ACO Based Core-Attachment Method to Detect Protein Complexes in Dynamic PPI Networks

Abstract

Proteins complexes accomplish biological functions such as transcription of DNA and translation of mRNA. Detecting protein complexes correctly and efficiently is becoming a challenging task. This paper presents a novel algorithm, core-attachment based on ant colony optimization (CA-ACO), which detects complexes in three stages. Firstly, initialize the similarity matrix. Secondly, complexes are predicted by clustering in the dynamic PPI networks. In the step, the clustering coefficient of every node is also computed. A node whose clustering coefficient is greater than the threshold is added to the core protein set. Then we mark every neighbor node of core proteins with unique core label during picking and dropping. Thirdly, filtering processes are carried out to obtain the final complex set. Experimental results show that CA-ACO algorithm had great superiority in precision, recall and f-measure compared with the state-of-the-art methods such as ClusterONE, DPClus, MCODE and so on.

1 Introduction

Protein complex is a basic structural unit that can cooperate with each other to complete the specific biological function [1, 2]. The protein-protein interaction (PPI) network [3] is composed of a number of complexes which are related to each other to perform certain functions.

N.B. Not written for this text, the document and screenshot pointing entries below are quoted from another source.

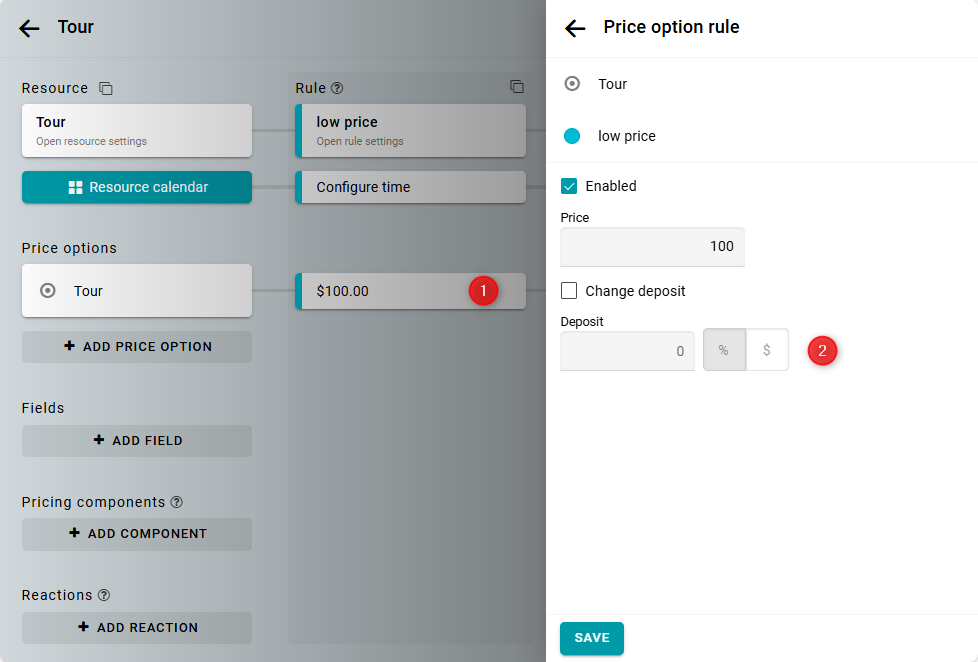Show help for Reactions section
This screenshot has height=662, width=978.
[104, 595]
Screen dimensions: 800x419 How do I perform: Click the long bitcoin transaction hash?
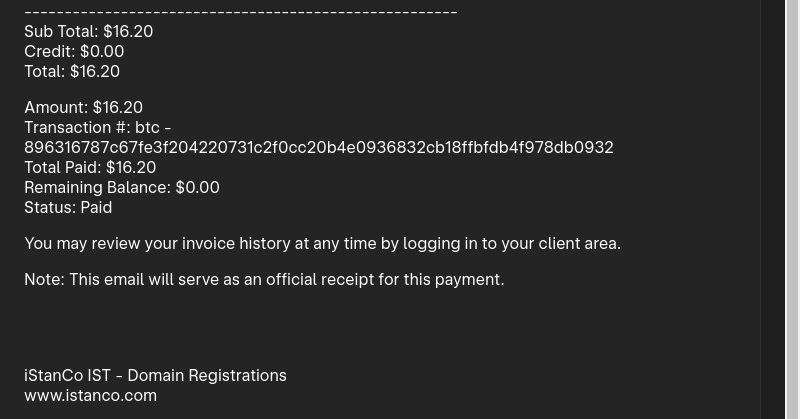(318, 147)
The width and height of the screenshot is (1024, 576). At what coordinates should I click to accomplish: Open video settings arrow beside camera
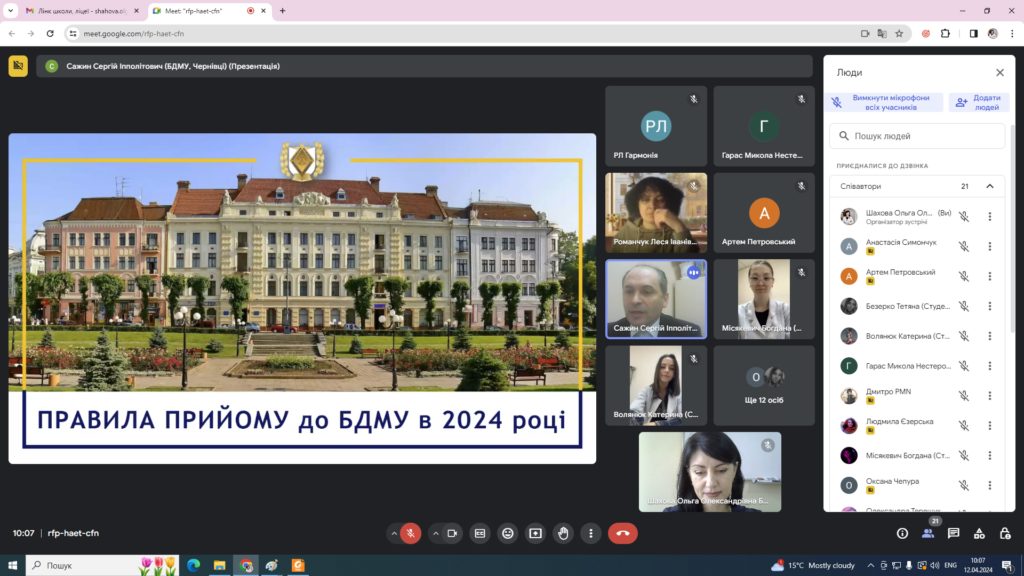[x=435, y=533]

In recent years, many methods have been proposed to predict protein complexes. These methods greatly promote the progress in the field of complexes prediction. According to the category of complex recognition algorithms, these algorithms can be divided into the following categories: recognition algorithm based on dense sub-graph, recognition algorithm based on hierarchical clustering, recognition algorithm based on core-attachment structure.

Based on the theory of dense sub-graph in PPI networks, lots of algorithms are proposed. In 2003, Spirin et al. [2] proposed the algorithm using the results of traversing the fully connected graphs to identify complexes. Bader et al. [4] proposed a method, called molecular complex detection (MCODE). Palla et al. [5] proposed clique percolation method (CPM) based on the close connection of sub-graph filtering algorithm. And the algorithm’s application software is developed, called CFinder [6]. In 2006, Altaf-UI-Amin et al. [7] proposed the DPClus which can get the overlapping complexes. In 2008, Li et al. [8] proposed IPCA algorithm, which is based on dense sub-graph to identify overlapping complexes. In 2009, Liu et al. [9] proposed clustering based on maximal cliques (CMC) algorithm, which can dig out the dense sub-graph in PPI networks.

Hierarchical clustering theory is also used to predict protein complexes. In 2002, Aivan and Newman proposed GN algorithm [10], which is used to partition the modules in complex networks. In 2004, Hartuv et al. [11] proposed highly connected sub-graph (HCS) algorithm. In 2009, Li et al. [12] proposed a fast hierarchical clustering algorithm based on the local variable and edge clustering coefficient, and redefined the protein complex. In 2012, Wang et al. [13] proposed OMIM algorithm to predict duplicate complexes in hierarchical clustering system.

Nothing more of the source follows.